-- WRITTEN PROBLEM --
Count the lines in the items below that contain the string "coordinates". Reply with the number alone.

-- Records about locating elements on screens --
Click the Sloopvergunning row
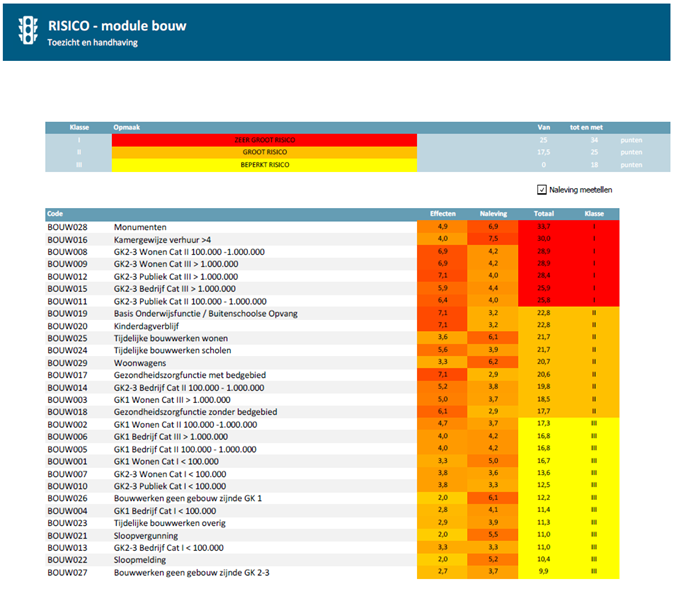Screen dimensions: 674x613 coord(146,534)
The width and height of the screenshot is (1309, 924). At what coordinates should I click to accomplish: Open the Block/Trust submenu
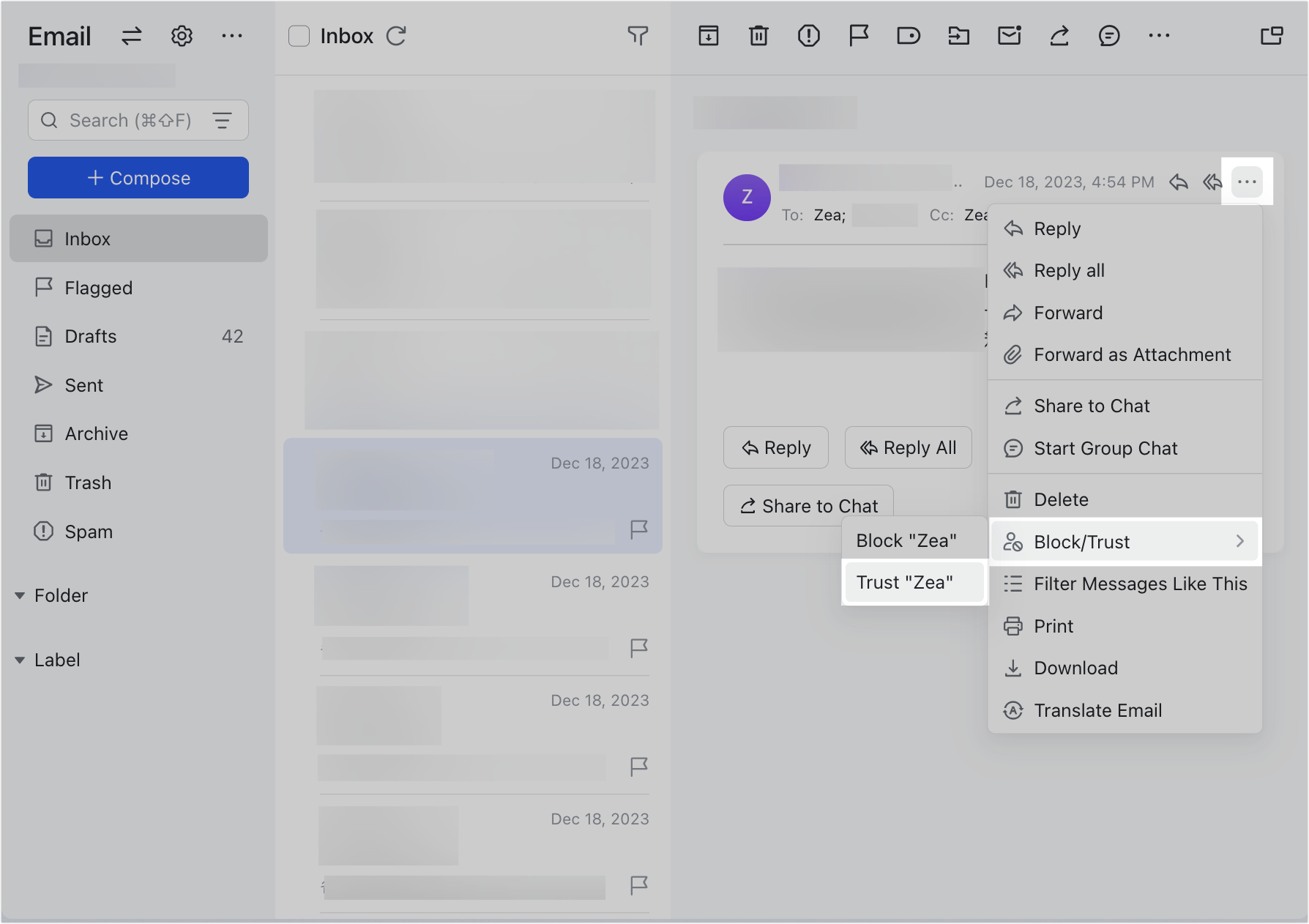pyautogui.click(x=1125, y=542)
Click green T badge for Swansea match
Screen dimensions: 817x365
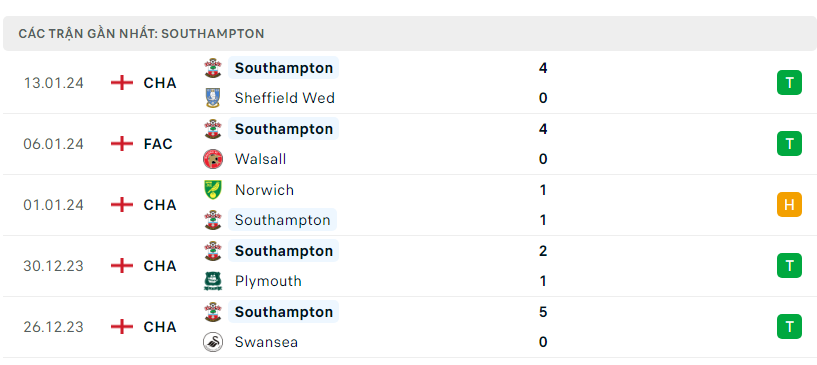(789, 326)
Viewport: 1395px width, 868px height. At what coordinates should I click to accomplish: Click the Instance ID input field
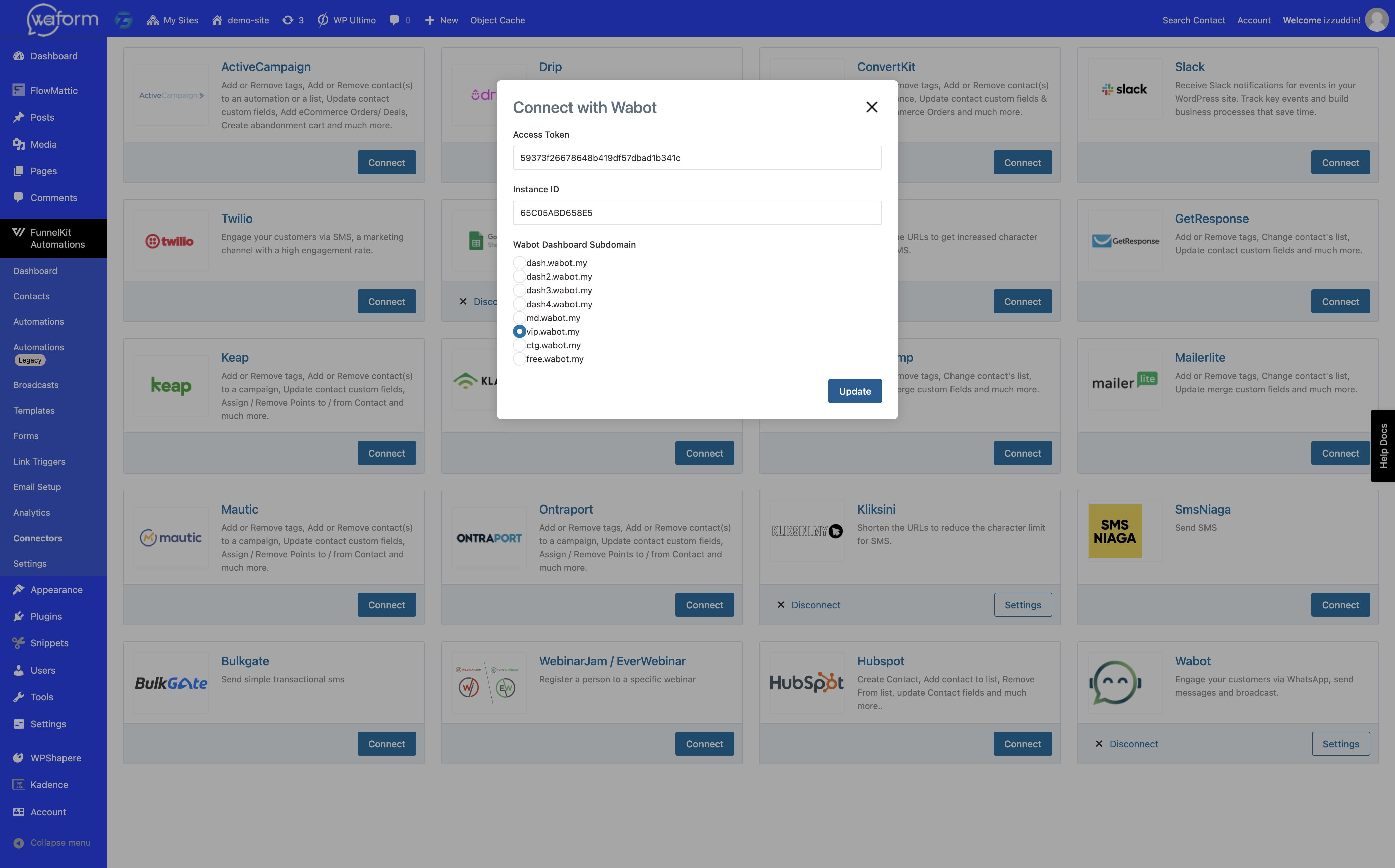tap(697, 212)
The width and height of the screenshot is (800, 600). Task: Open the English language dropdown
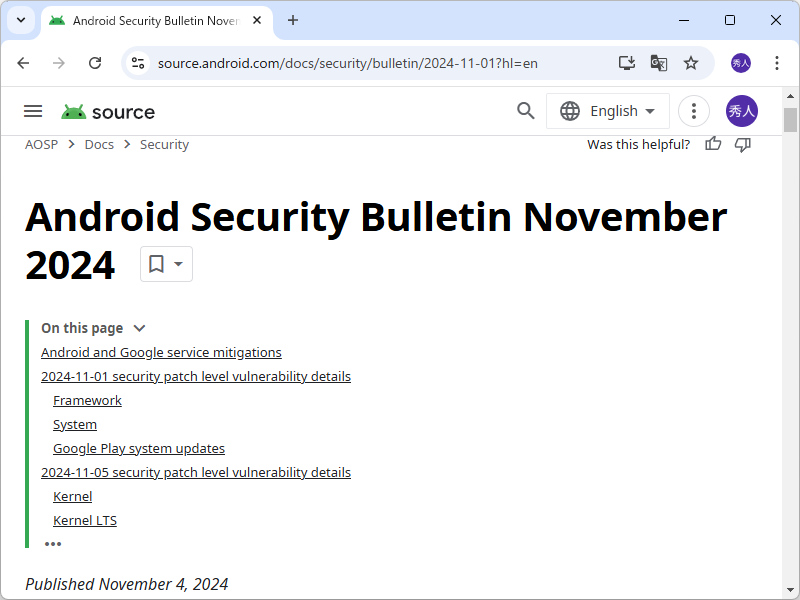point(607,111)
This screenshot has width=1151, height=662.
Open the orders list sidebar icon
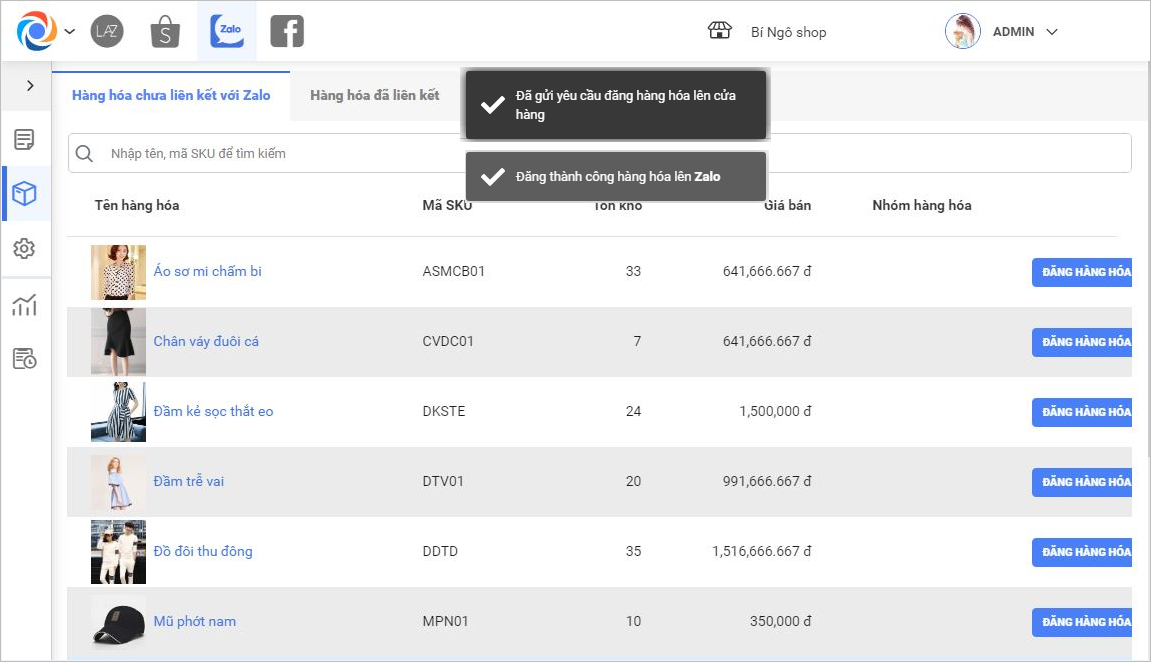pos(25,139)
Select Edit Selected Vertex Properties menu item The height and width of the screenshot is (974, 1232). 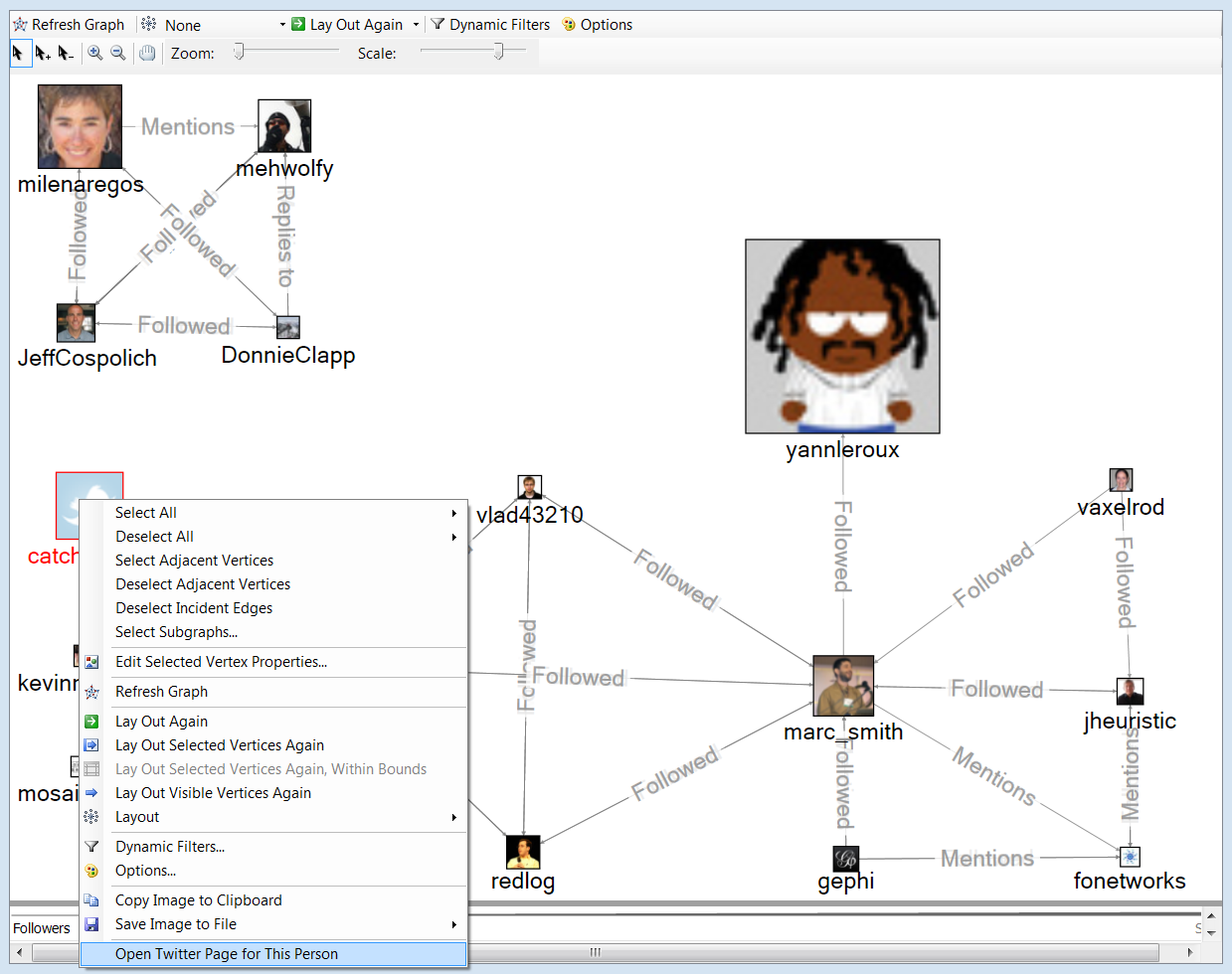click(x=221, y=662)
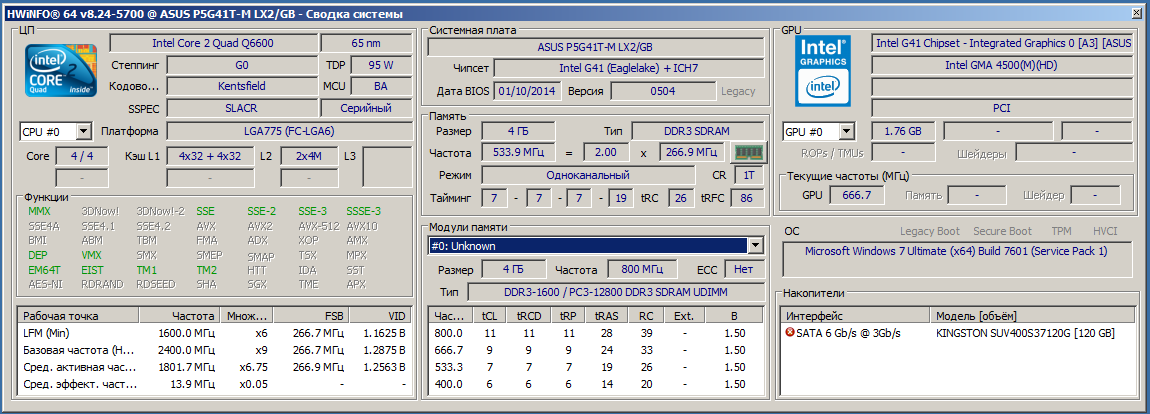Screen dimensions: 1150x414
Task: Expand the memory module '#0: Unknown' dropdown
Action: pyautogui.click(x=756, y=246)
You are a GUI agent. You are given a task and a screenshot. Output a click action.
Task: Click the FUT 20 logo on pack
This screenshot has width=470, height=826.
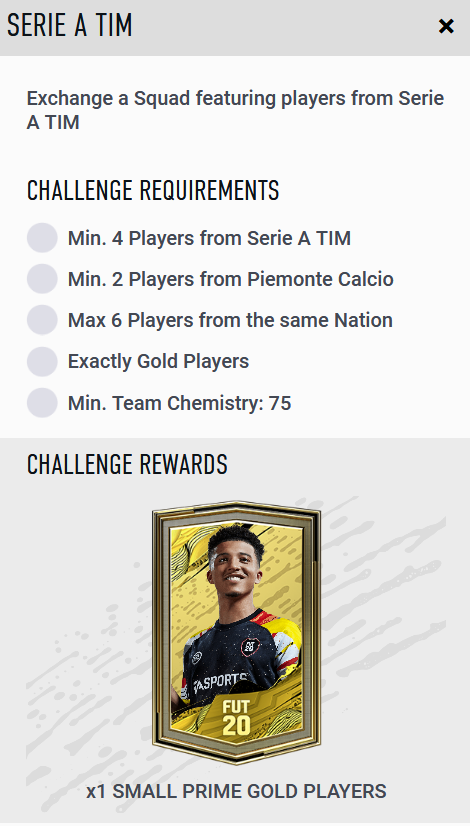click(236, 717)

-- RESPONSE TO THIS TASK --
2